_TASK INPUT_
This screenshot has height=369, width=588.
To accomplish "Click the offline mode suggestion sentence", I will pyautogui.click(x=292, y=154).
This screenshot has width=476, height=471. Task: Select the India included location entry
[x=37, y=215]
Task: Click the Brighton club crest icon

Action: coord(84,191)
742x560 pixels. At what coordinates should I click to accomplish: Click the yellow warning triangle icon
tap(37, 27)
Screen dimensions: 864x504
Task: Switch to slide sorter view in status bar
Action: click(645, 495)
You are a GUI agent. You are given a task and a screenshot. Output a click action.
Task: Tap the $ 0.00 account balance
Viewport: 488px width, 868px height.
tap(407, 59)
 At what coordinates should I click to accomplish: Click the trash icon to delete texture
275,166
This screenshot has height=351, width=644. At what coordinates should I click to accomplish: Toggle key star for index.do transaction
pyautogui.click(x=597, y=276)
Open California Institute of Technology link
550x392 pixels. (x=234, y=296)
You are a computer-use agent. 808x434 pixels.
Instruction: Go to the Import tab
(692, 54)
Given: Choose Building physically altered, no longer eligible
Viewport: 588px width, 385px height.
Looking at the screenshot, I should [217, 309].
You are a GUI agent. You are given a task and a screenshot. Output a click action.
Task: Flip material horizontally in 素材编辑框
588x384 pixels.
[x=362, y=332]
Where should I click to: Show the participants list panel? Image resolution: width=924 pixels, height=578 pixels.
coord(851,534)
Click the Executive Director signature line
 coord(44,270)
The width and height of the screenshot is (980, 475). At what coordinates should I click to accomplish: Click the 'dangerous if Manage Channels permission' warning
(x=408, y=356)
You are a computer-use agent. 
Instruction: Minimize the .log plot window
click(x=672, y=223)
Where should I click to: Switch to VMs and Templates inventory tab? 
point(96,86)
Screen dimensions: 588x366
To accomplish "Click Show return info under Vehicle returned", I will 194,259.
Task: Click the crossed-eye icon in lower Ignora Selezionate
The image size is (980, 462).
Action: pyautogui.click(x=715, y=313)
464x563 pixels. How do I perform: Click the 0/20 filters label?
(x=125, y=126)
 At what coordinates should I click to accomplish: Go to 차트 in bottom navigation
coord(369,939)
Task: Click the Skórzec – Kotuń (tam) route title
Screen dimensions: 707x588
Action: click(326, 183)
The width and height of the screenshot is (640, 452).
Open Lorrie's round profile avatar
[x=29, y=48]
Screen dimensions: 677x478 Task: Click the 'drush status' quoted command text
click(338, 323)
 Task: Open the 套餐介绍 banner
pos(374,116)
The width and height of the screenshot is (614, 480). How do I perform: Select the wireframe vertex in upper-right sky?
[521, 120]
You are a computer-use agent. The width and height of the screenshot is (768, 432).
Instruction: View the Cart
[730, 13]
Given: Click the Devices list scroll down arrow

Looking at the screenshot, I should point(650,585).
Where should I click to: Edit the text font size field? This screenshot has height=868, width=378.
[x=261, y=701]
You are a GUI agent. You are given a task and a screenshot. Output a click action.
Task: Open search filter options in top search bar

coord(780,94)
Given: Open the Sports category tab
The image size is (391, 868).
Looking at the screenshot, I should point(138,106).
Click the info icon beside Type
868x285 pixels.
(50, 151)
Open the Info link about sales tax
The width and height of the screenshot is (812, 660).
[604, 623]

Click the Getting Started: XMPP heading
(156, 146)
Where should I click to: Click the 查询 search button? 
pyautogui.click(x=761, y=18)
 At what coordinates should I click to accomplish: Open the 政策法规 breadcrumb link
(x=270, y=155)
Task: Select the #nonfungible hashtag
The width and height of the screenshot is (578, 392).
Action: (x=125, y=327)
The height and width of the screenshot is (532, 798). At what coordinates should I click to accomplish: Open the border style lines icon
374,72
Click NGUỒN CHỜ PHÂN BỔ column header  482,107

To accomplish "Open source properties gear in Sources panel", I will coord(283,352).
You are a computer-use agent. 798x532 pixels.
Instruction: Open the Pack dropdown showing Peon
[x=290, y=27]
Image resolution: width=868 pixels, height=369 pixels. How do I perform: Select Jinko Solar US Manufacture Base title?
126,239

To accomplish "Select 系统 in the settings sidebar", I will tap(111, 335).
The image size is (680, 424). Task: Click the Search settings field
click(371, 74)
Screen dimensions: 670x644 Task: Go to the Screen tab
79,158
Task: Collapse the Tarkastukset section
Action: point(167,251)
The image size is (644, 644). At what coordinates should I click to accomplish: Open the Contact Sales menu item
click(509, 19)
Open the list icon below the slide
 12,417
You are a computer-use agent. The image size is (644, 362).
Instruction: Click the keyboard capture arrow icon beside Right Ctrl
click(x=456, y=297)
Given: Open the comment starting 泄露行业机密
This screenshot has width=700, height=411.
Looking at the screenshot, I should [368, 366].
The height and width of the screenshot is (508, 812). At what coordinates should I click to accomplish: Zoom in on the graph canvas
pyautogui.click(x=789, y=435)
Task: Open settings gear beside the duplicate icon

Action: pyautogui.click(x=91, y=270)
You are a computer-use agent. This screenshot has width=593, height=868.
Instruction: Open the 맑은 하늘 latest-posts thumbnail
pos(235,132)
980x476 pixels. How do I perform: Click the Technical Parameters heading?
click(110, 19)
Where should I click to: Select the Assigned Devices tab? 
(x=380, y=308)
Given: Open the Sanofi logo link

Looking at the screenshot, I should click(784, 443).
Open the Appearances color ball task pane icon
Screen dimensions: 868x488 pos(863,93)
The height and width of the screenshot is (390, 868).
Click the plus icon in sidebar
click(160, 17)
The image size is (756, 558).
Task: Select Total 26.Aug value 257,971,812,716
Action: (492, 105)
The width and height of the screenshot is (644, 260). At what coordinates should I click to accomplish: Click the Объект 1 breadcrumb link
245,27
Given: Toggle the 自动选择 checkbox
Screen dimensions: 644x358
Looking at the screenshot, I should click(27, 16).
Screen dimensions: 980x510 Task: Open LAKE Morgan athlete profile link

_YOUR INSTRUCTIONS_
Every line of the listing must be written out again exactly.

_OUTPUT FOR THIS EXERCISE_
This screenshot has height=369, width=588.
To accomplish "Click the offline mode suggestion sentence", I will pyautogui.click(x=292, y=154).
This screenshot has width=476, height=471. Task: Select the India included location entry
[x=37, y=215]
Task: Click the Brighton club crest icon

Action: coord(84,191)
742x560 pixels. At what coordinates should I click to accomplish: Click the yellow warning triangle icon
tap(37, 27)
Screen dimensions: 864x504
Task: Switch to slide sorter view in status bar
Action: click(645, 495)
You are a GUI agent. You are given a task and a screenshot. Output a click action.
Task: Tap the $ 0.00 account balance
Viewport: 488px width, 868px height.
tap(407, 59)
 At what coordinates should I click to accomplish: Click the trash icon to delete texture
275,166
This screenshot has height=351, width=644. At what coordinates should I click to accomplish: Toggle key star for index.do transaction
pyautogui.click(x=597, y=276)
Open California Institute of Technology link
550x392 pixels. (x=234, y=296)
You are a computer-use agent. 808x434 pixels.
Instruction: Go to the Import tab
(692, 54)
Given: Choose Building physically altered, no longer eligible
Viewport: 588px width, 385px height.
Looking at the screenshot, I should [217, 309].
You are a GUI agent. You are given a task and a screenshot. Output a click action.
Task: Flip material horizontally in 素材编辑框
588x384 pixels.
[x=362, y=332]
Where should I click to: Show the participants list panel? Image resolution: width=924 pixels, height=578 pixels.
coord(851,534)
Click the Executive Director signature line
 coord(44,270)
The width and height of the screenshot is (980, 475). At what coordinates should I click to accomplish: Click the 'dangerous if Manage Channels permission' warning
(x=408, y=356)
You are a computer-use agent. 
Instruction: Minimize the .log plot window
click(x=672, y=223)
Where should I click to: Switch to VMs and Templates inventory tab? 
point(96,86)
Screen dimensions: 588x366
To accomplish "Click Show return info under Vehicle returned", I will 194,259.
Task: Click the crossed-eye icon in lower Ignora Selezionate
The image size is (980, 462).
Action: pyautogui.click(x=715, y=313)
464x563 pixels. How do I perform: Click the 0/20 filters label?
(x=125, y=126)
 At what coordinates should I click to accomplish: Go to 차트 in bottom navigation
coord(369,939)
Task: Click the Skórzec – Kotuń (tam) route title
Screen dimensions: 707x588
Action: click(326, 183)
The width and height of the screenshot is (640, 452).
Open Lorrie's round profile avatar
[x=29, y=48]
Screen dimensions: 677x478 Task: Click the 'drush status' quoted command text
click(338, 323)
 Task: Open the 套餐介绍 banner
pos(374,116)
The width and height of the screenshot is (614, 480). How do I perform: Select the wireframe vertex in upper-right sky?
[521, 120]
You are a computer-use agent. The width and height of the screenshot is (768, 432).
Instruction: View the Cart
[730, 13]
Given: Click the Devices list scroll down arrow

Looking at the screenshot, I should point(650,585).
Where should I click to: Edit the text font size field? This screenshot has height=868, width=378.
[x=261, y=701]
You are a GUI agent. You are given a task and a screenshot. Output a click action.
Task: Open search filter options in top search bar

coord(780,94)
Given: Open the Sports category tab
The image size is (391, 868).
Looking at the screenshot, I should point(138,106).
Click the info icon beside Type
868x285 pixels.
(50, 151)
Open the Info link about sales tax
The width and height of the screenshot is (812, 660).
[604, 623]

Click the Getting Started: XMPP heading
(156, 146)
Where should I click to: Click the 查询 search button? 
pyautogui.click(x=761, y=18)
 At what coordinates should I click to accomplish: Open the 政策法规 breadcrumb link
(x=270, y=155)
Task: Select the #nonfungible hashtag
The width and height of the screenshot is (578, 392).
Action: (x=125, y=327)
The height and width of the screenshot is (532, 798). At what coordinates should I click to accomplish: Open the border style lines icon
374,72
Click NGUỒN CHỜ PHÂN BỔ column header  482,107

To accomplish "Open source properties gear in Sources panel", I will coord(283,352).
You are a computer-use agent. 798x532 pixels.
Instruction: Open the Pack dropdown showing Peon
[x=290, y=27]
Image resolution: width=868 pixels, height=369 pixels. How do I perform: Select Jinko Solar US Manufacture Base title?
126,239

To accomplish "Select 系统 in the settings sidebar", I will tap(111, 335).
The image size is (680, 424). Task: Click the Search settings field
click(371, 74)
Screen dimensions: 670x644 Task: Go to the Screen tab
79,158
Task: Collapse the Tarkastukset section
Action: point(167,251)
The image size is (644, 644). At what coordinates should I click to accomplish: Open the Contact Sales menu item
click(509, 19)
Open the list icon below the slide
 12,417
You are a computer-use agent. The image size is (644, 362).
Instruction: Click the keyboard capture arrow icon beside Right Ctrl
click(x=456, y=297)
Given: Open the comment starting 泄露行业机密
This screenshot has width=700, height=411.
Looking at the screenshot, I should [368, 366].
The height and width of the screenshot is (508, 812). At what coordinates should I click to accomplish: Zoom in on the graph canvas
pyautogui.click(x=789, y=435)
Task: Open settings gear beside the duplicate icon

Action: pyautogui.click(x=91, y=270)
You are a computer-use agent. This screenshot has width=593, height=868.
Instruction: Open the 맑은 하늘 latest-posts thumbnail
pos(235,132)
980x476 pixels. How do I perform: Click the Technical Parameters heading?
click(110, 19)
Where should I click to: Select the Assigned Devices tab? 
(x=380, y=308)
Given: Open the Sanofi logo link

Looking at the screenshot, I should click(784, 443).
Open the Appearances color ball task pane icon
Screen dimensions: 868x488 pos(863,93)
The height and width of the screenshot is (390, 868).
Click the plus icon in sidebar
click(160, 17)
The image size is (756, 558).
Task: Select Total 26.Aug value 257,971,812,716
Action: (492, 105)
The width and height of the screenshot is (644, 260). At what coordinates should I click to accomplish: Click the Объект 1 breadcrumb link
245,27
Given: Toggle the 自动选择 checkbox
Screen dimensions: 644x358
Looking at the screenshot, I should click(27, 16).
Screen dimensions: 980x510 Task: Open LAKE Morgan athlete profile link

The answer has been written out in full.